Untuk memastikan keamanan selama proses evakuasi, dua tim khusus dari Operasi Damai Cartenz dikerahkan di area Bandara Korowai Batu. Tim ini tidak hanya melakukan pengamanan perimeter, tetapi juga melakukan penyisiran di sekitar lapangan terbang bandara. "Pengamanan itu untuk memastikan keamanan perimeter dari sisa-sisa kelompok yang melakukan penyerangan yang menimpa kedua korban," ungkap Yusuf.

Dia juga menyampaikan penghargaan atas dedikasi kedua pilot tersebut, dengan mengatakan, "Dedikasi kedua pilot ini dalam melayani rute pedalaman yang sulit adalah bentuk pengabdian nyata." Insiden penembakan ini terjadi saat pesawat Smart Air mendarat di bandara tersebut, menewaskan kedua awak pesawat dan menimbulkan kerusakan pada pesawat, termasuk pintu terbuka dan tiga kaca jendela yang pecah.
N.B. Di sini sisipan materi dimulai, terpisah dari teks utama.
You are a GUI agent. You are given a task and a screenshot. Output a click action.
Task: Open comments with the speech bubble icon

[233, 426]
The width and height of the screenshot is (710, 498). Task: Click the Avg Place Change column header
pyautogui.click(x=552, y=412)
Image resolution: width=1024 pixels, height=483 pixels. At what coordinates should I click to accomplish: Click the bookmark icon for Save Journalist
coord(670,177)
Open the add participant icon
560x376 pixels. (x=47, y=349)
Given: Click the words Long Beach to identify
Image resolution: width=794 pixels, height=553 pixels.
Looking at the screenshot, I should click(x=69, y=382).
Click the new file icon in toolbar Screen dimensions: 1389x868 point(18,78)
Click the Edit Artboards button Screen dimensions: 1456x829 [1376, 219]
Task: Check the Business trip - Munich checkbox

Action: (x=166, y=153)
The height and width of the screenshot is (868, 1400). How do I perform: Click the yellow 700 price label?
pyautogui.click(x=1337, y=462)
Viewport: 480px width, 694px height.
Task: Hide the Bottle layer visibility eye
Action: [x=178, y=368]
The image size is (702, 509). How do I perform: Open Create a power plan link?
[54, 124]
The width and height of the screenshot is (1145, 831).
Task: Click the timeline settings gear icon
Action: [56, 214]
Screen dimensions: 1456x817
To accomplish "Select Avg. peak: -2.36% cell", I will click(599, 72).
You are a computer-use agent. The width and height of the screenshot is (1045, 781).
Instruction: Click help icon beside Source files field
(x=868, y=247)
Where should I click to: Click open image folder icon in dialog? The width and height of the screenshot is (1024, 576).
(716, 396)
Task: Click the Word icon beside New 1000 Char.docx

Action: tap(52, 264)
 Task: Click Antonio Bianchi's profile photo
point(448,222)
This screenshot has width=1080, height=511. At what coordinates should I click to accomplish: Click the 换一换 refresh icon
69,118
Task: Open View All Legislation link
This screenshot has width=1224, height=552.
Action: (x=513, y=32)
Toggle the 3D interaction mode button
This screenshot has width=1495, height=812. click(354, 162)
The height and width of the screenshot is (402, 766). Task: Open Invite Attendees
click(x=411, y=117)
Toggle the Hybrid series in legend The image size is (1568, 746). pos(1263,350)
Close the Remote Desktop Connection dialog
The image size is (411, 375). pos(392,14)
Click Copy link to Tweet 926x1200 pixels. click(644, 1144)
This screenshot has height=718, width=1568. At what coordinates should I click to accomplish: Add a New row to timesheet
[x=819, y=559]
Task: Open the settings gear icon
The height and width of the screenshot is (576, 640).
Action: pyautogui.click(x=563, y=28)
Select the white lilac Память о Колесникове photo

Kejadian ini menyoroti tantangan keamanan di wilayah pedalaman Papua dan pentingnya upaya perlindungan bagi pekerja yang melayani daerah terpencil. Proses evakuasi dan pemulangan jenazah diharapkan dapat berjalan lancar dengan dukungan penuh dari pihak berwenang.